11La langue littéraire est appelée, pour récupérer sa spécificité, à s’instituer en autre de la langue commune, à se tenir à distance de la norme haute et de la norme basse de la langue nationale. Gilles Philippe a mis en évidence cette nouvelle distribution des rôles. Il montre par ailleurs que, jusqu’au milieu du XXsiècle, la perception classique de la langue littéraire va se maintenir et se superposer — avec des effets tantôt cumulatifs, tantôt contradictoires — à la conception « moderne »18. Sous l’impulsion notamment de l’école, la littérature enseignée continuera à incarner la « norme haute » de la langue nationale, tandis que sous la pression des écrivains, des linguistes et des grammairiens, la littérature vivante va tendre à s’affranchir de l’usage standard. En même temps qu’elle cesse d’être dominée par un principe hiérarchique, la langue littéraire cesse donc de s’identifier unilatéralement à la norme haute de la langue nationale, sans pour autant s’aligner sur l’usage courant.

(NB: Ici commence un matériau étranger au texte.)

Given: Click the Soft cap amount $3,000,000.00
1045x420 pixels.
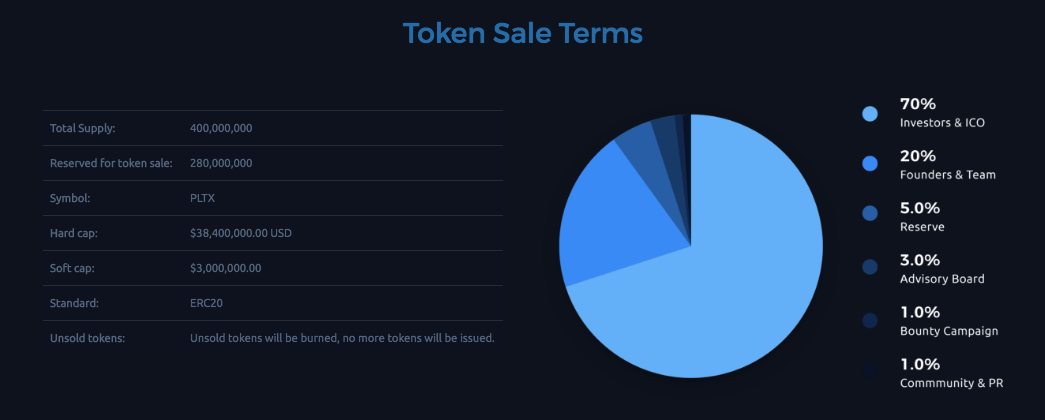Looking at the screenshot, I should click(x=225, y=268).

12En second lieu, Philippe a apporté une la clarification décisive à la problématique de l’oralisation de la langue littéraire. Depuis le début de mes recherches, la mimésis de la langue orale est pour moi synonyme de la démocratisation de l’expression littéraire, pressée de s’ouvrir à la parole du peuple. Mais, comme le remarque Gilles Philippe, « la question de l’oralité se dédouble : il faudrait au moins séparer, d’une part, la volonté de rendre compte, dans le texte littéraire, de la diversité des parlures et sociolectes attestés et, d’autre part, la revendication d’un idiome écrit qui retrouve l’expressivité et la vigueur de la parole prononcée19 ». Il convient donc de distinguer deux oralisations ; la première tend vers la vocalisation, cherche à restituer la parole vive du locuteur dans le système de l’écrit ; la seconde, à visée sociologique, a pour objectif d’assurer la présence de l’oral populaire dans le texte littéraire. Les Goncourt et Flaubert illustrent la première formule, Zola la seconde, et Vallès, une fusion des deux. La science politique (Rosanvallon) nous a appris à déceler les multiples sens du mot peuple en démocratie. Dans son acception politique, il désigne un principe de souveraineté. Dans son acception sociale, il renvoie à deux réalités distinctes et presque opposées : l’ensemble du corps social d’une part, composant une collection d’individus juridiquement égaux ; et d’autre part, la fraction dominée de cette totalité composée par les classes populaires. Laissons de côté le demos souverain, qui pour moi, comme je l’ai développé dans Le Roman de la démocratie, se profile sous la voix du narrateur abstrait dans le roman hétérodiégétique. Cette réserve étant faite on peut se demander si les deux oralisations ne coïncident pas avec les deux interprétations sociales du demos, la vocalisation représentant la société des locuteurs pris dans le flux des échanges ordinaires, et l’oralité populaire donnant voix à la fraction dominée de cette communauté linguistique. Aragon est passé expert dans l’art d’entremêler les différents exercices d’oralité. « Victor en avait marre des chevaux20 ».

13L’ouverture de la langue littéraire à l’oralité ne la rapproche pas de la langue commune, car la langue commune n’est pas la langue réelle mais une fiction de norme linguistique unifiée. Les exercices d’oralité auxquels se livrent les écrivains font éclater cette fiction linguistique. Ils lui opposent une autre fiction, la fiction d’une langue accueillant et entrecroisant une vaste gamme de pratiques et de codes linguistiques. Langue littéraire est une autre fiction qui s’éloigne de la première en mettant à nu la disparate des pratiques.